Saturday, May 27, 2017

Rescue from a bleak spring (with music)

Note (or, perhaps, Warning):

The Music Appreciation Department at Adam's Apples has selected a recording to play in the background as you read today's report.
Click the play button below for the full experience.

Mid-spring is the nadir of the apple year. The fall harvest is a distant memory and the first apples of summer are 3 months distant.

Yes there is fruit in the supermarkets, laid away in some cases since September. But even the marvels of modern industrial storage cannot stay the ravages of time.

These apples are tired, their flavors muted and melded, their crunch blunted. Why people pay $4/lb for Honeycrisps in May is a mystery to me.


(Short musical interlude here.)


But lo, against the distant sky, into this slough of despond ride apples from Chile and New Zealand and Argentina, picked in March and April.

The arrival of these apples is late this year.
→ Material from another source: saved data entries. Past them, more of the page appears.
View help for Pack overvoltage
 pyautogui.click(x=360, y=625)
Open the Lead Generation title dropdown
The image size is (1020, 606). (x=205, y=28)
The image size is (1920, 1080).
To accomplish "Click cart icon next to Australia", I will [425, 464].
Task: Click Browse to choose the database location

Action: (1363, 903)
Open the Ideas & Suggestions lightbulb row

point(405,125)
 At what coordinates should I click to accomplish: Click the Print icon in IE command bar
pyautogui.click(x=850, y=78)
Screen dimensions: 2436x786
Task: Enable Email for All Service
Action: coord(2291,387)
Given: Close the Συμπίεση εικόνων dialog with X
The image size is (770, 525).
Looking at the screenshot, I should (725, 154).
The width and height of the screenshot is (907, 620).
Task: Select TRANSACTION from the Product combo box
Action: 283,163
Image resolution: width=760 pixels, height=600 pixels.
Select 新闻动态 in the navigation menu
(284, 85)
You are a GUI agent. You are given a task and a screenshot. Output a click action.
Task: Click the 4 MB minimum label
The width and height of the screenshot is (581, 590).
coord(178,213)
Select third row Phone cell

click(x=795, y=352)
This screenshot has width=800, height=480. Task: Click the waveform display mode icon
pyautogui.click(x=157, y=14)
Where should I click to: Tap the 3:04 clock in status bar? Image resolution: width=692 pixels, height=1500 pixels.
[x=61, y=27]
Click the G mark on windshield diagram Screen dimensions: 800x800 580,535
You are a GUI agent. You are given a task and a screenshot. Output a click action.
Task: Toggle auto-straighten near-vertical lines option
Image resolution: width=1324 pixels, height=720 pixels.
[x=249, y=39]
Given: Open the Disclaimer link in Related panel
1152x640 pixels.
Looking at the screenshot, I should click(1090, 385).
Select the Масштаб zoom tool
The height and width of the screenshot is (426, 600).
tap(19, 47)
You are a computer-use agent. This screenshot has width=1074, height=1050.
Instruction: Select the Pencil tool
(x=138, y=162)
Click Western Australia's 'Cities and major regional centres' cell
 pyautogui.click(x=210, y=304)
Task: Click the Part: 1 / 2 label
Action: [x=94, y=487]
And very welcome.


To the rescue!

They are crisp, they are firm, they are fresh.

And they are here.

Hurrah!

If you chose to, you have been listening to the Finale from the William Tell Overture by Gioachino Rossini.

The Finale, sometimes known as the "March of the Swiss Soldiers," is the last of four parts of the overture and is popularly confused with the entire work.

The image is Fredrick Remmington's The Calvary Charge.